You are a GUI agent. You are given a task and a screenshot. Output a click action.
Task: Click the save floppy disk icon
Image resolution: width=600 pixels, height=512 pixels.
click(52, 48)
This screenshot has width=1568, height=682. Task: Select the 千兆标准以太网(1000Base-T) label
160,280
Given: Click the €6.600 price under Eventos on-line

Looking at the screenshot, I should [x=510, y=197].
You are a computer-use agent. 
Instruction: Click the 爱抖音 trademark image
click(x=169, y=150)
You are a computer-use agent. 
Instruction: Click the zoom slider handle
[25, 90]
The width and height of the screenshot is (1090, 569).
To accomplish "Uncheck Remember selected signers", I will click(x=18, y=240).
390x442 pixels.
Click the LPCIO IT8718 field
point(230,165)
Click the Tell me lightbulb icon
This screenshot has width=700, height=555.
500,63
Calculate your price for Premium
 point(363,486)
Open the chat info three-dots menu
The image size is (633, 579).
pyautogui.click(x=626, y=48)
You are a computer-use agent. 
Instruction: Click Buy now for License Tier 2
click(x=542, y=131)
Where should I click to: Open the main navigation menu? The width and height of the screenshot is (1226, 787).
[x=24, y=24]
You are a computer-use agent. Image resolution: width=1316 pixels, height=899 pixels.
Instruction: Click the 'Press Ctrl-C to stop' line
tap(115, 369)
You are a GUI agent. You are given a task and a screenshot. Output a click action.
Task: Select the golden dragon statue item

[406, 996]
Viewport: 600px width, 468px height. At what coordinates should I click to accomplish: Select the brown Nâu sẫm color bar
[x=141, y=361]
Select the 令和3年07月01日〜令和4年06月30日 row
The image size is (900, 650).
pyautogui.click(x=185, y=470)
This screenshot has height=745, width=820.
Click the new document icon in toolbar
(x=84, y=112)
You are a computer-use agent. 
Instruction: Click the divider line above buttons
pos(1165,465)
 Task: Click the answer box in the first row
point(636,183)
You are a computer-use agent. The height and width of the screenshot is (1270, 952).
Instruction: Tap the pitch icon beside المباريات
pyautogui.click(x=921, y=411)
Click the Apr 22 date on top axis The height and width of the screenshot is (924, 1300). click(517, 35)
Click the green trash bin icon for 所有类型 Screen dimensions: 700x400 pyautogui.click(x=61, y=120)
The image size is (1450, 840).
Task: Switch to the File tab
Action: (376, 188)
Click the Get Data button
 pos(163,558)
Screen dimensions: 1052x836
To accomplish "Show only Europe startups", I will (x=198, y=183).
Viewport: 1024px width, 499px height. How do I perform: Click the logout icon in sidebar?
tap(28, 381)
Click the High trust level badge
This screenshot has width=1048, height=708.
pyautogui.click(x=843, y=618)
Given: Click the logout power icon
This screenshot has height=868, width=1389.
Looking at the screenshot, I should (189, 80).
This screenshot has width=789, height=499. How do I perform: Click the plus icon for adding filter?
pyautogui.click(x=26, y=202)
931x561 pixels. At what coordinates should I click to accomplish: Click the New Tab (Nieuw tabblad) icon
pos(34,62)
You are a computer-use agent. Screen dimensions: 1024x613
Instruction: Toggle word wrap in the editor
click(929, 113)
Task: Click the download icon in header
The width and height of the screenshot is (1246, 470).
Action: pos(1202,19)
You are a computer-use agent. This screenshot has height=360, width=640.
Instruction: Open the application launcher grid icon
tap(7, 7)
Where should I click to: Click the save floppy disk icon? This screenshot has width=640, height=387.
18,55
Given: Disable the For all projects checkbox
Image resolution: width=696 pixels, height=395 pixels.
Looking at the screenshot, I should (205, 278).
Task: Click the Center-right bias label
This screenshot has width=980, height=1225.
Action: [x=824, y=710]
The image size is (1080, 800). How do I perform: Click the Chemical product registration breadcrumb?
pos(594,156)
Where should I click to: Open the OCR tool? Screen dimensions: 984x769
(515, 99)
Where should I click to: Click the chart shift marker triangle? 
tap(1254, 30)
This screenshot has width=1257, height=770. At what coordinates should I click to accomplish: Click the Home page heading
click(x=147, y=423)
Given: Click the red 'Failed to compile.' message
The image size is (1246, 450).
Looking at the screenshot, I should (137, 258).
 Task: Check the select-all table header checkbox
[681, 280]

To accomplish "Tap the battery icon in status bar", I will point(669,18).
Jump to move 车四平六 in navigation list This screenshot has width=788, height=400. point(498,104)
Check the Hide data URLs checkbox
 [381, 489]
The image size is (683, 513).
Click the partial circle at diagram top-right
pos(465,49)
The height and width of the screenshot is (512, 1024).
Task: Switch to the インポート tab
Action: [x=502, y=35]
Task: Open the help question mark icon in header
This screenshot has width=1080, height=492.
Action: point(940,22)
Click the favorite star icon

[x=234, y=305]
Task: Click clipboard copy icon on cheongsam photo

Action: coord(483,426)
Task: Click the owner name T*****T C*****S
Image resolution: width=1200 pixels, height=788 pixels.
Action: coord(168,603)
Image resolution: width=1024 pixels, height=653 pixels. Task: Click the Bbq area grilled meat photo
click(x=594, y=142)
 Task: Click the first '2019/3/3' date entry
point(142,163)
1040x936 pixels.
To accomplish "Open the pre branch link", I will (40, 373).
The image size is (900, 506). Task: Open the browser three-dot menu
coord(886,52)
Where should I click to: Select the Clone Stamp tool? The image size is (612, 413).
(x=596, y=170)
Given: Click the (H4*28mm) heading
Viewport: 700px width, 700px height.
****************************************
TASK BRIEF - Only an exact copy of the entries above will do.

WRITTEN REPLY -
You are a GUI agent. You are given a task and a screenshot. Output a click action.
Task: Click the save floppy disk icon
Image resolution: width=600 pixels, height=512 pixels.
click(52, 48)
This screenshot has width=1568, height=682. Task: Select the 千兆标准以太网(1000Base-T) label
160,280
Given: Click the €6.600 price under Eventos on-line

Looking at the screenshot, I should [x=510, y=197].
You are a computer-use agent. 
Instruction: Click the 爱抖音 trademark image
click(x=169, y=150)
You are a computer-use agent. 
Instruction: Click the zoom slider handle
[25, 90]
The width and height of the screenshot is (1090, 569).
To accomplish "Uncheck Remember selected signers", I will click(x=18, y=240).
390x442 pixels.
Click the LPCIO IT8718 field
point(230,165)
Click the Tell me lightbulb icon
This screenshot has width=700, height=555.
500,63
Calculate your price for Premium
 point(363,486)
Open the chat info three-dots menu
The image size is (633, 579).
pyautogui.click(x=626, y=48)
You are a computer-use agent. 
Instruction: Click Buy now for License Tier 2
click(x=542, y=131)
Where should I click to: Open the main navigation menu? The width and height of the screenshot is (1226, 787).
[x=24, y=24]
You are a computer-use agent. Image resolution: width=1316 pixels, height=899 pixels.
Instruction: Click the 'Press Ctrl-C to stop' line
tap(115, 369)
You are a GUI agent. You are given a task and a screenshot. Output a click action.
Task: Select the golden dragon statue item

[406, 996]
Viewport: 600px width, 468px height. At what coordinates should I click to accomplish: Select the brown Nâu sẫm color bar
[x=141, y=361]
Select the 令和3年07月01日〜令和4年06月30日 row
The image size is (900, 650).
pyautogui.click(x=185, y=470)
This screenshot has height=745, width=820.
Click the new document icon in toolbar
(x=84, y=112)
You are a computer-use agent. 
Instruction: Click the divider line above buttons
pos(1165,465)
 Task: Click the answer box in the first row
point(636,183)
You are a computer-use agent. The height and width of the screenshot is (1270, 952).
Instruction: Tap the pitch icon beside المباريات
pyautogui.click(x=921, y=411)
Click the Apr 22 date on top axis The height and width of the screenshot is (924, 1300). click(517, 35)
Click the green trash bin icon for 所有类型 Screen dimensions: 700x400 pyautogui.click(x=61, y=120)
The image size is (1450, 840).
Task: Switch to the File tab
Action: (376, 188)
Click the Get Data button
 pos(163,558)
Screen dimensions: 1052x836
To accomplish "Show only Europe startups", I will (x=198, y=183).
Viewport: 1024px width, 499px height. How do I perform: Click the logout icon in sidebar?
tap(28, 381)
Click the High trust level badge
This screenshot has width=1048, height=708.
pyautogui.click(x=843, y=618)
Given: Click the logout power icon
This screenshot has height=868, width=1389.
Looking at the screenshot, I should (189, 80).
This screenshot has width=789, height=499. How do I perform: Click the plus icon for adding filter?
pyautogui.click(x=26, y=202)
931x561 pixels. At what coordinates should I click to accomplish: Click the New Tab (Nieuw tabblad) icon
pos(34,62)
You are a computer-use agent. Screen dimensions: 1024x613
Instruction: Toggle word wrap in the editor
click(929, 113)
Task: Click the download icon in header
The width and height of the screenshot is (1246, 470).
Action: pos(1202,19)
You are a computer-use agent. This screenshot has height=360, width=640.
Instruction: Open the application launcher grid icon
tap(7, 7)
Where should I click to: Click the save floppy disk icon? This screenshot has width=640, height=387.
18,55
Given: Disable the For all projects checkbox
Image resolution: width=696 pixels, height=395 pixels.
Looking at the screenshot, I should (205, 278).
Task: Click the Center-right bias label
This screenshot has width=980, height=1225.
Action: [x=824, y=710]
The image size is (1080, 800). How do I perform: Click the Chemical product registration breadcrumb?
pos(594,156)
Where should I click to: Open the OCR tool? Screen dimensions: 984x769
(515, 99)
Where should I click to: Click the chart shift marker triangle? 
tap(1254, 30)
This screenshot has width=1257, height=770. At what coordinates should I click to accomplish: Click the Home page heading
click(x=147, y=423)
Given: Click the red 'Failed to compile.' message
The image size is (1246, 450).
Looking at the screenshot, I should (137, 258).
 Task: Check the select-all table header checkbox
[681, 280]

To accomplish "Tap the battery icon in status bar", I will point(669,18).
Jump to move 车四平六 in navigation list This screenshot has width=788, height=400. point(498,104)
Check the Hide data URLs checkbox
 [381, 489]
The image size is (683, 513).
Click the partial circle at diagram top-right
pos(465,49)
The height and width of the screenshot is (512, 1024).
Task: Switch to the インポート tab
Action: [x=502, y=35]
Task: Open the help question mark icon in header
This screenshot has width=1080, height=492.
Action: point(940,22)
Click the favorite star icon

[x=234, y=305]
Task: Click clipboard copy icon on cheongsam photo

Action: coord(483,426)
Task: Click the owner name T*****T C*****S
Image resolution: width=1200 pixels, height=788 pixels.
Action: coord(168,603)
Image resolution: width=1024 pixels, height=653 pixels. Task: Click the Bbq area grilled meat photo
click(x=594, y=142)
 Task: Click the first '2019/3/3' date entry
point(142,163)
1040x936 pixels.
To accomplish "Open the pre branch link", I will (40, 373).
The image size is (900, 506). Task: Open the browser three-dot menu
coord(886,52)
Where should I click to: Select the Clone Stamp tool? The image size is (612, 413).
(x=596, y=170)
Given: Click the (H4*28mm) heading
Viewport: 700px width, 700px height.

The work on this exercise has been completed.